Visitors view the video screens in Gallery 9, Disneyland and Beyond, which depicts Walt Disney’s vision for Disneyland and Epcot Center. PHOTO: Walt Disney Family Museum

When you think about Walt Disney, cartoons, movies, and Disneyland come immediately to mind, but there was a lot more to this creative, technology-driven man. The Walt Disney Family Museum in the Presidio celebrates his many accomplishments, illuminating his successes, his disappointments, and his tremendous optimism.

The 40,000-square-foot museum is celebrating its 10th year in San Francisco. Co-founded by Disney’s daughter Diane Disney Miller and grandson Walter E. D. Miller, the museum is a 501c(3) nonprofit organization. Although Diane died in 2012, her son Walter sits on the museum’s board with other family members.

The museum features 10 interactive galleries alive with artifacts, early drawings, movies, technology, interactive listening stations, more than 200 video screens, a 14-foot model of Disneyland, and more. There is also a cafe, a museum store, and a 114-seat Fantasia-themed theater that shows Disney films on an ongoing basis. Other highlights are Disney’s 26 individual Academy Awards (including Snow White and the Seven Dwarfs with a full-size Oscar and seven miniature statuettes); original drawings from Disney’s early years; cartoons from Laugh-O-gram Films, his first company; and the earliest known drawing of Mickey Mouse.

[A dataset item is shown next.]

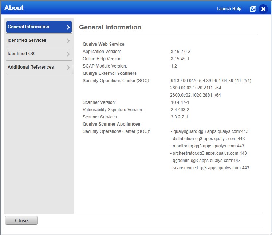272x235 pixels.
Task: Show the Additional References section
Action: click(x=31, y=67)
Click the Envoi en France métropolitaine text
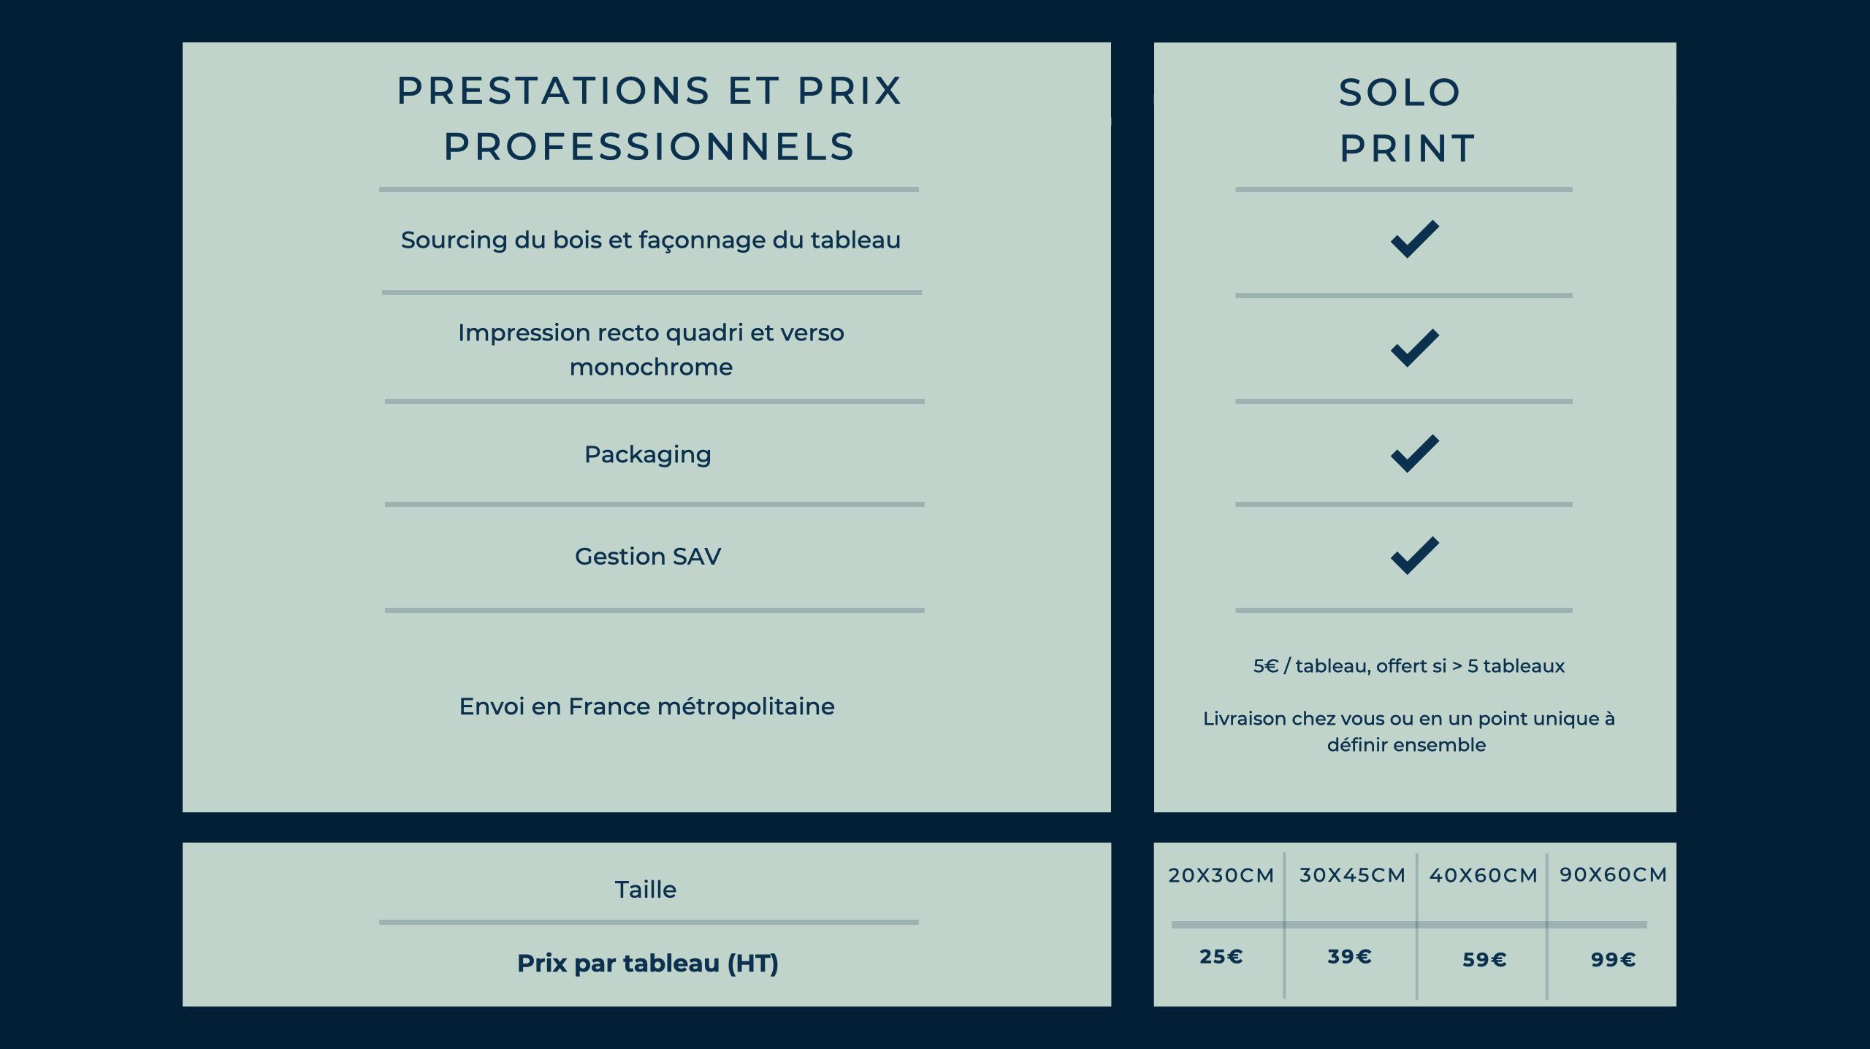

Much of the museum is dedicated to the life of Walt Disney, starting with his childhood, and his rise to fame with the creation of Mickey Mouse, one of the world’s most iconic animated characters. While the first films featuring Mickey were silent, the first sound-and-music short, called Steamboat Willie with Disney as the voice of Mickey, was an instant hit.

Disney Studios’ first feature-length animated film, Snow White and the Seven Dwarfs, released in 1937, changed the face of the animation industry. Yet in 1940, Fantasia, now considered a cinematic landmark, as the first major film released in stereophonic sound, did not draw large audiences, and the studio nearly went bankrupt.

Disney embraced new technology in filmmaking, using story, character development, color, dimensionality, and original music to enhance his storytelling. He opened a new location for Walt Disney Animation Studios in Burbank in 1939 and completed Dumbo, Bambi, and Pinocchio between 1940 and 1942.

During World War II the studio produced morale-boosting and pro-allied films. Interested in both the fantastic and science, Disney made live-action nature movies, including Seal Island, filmed in Alaska, which won the 1949 Academy Award for best two-reel documentary.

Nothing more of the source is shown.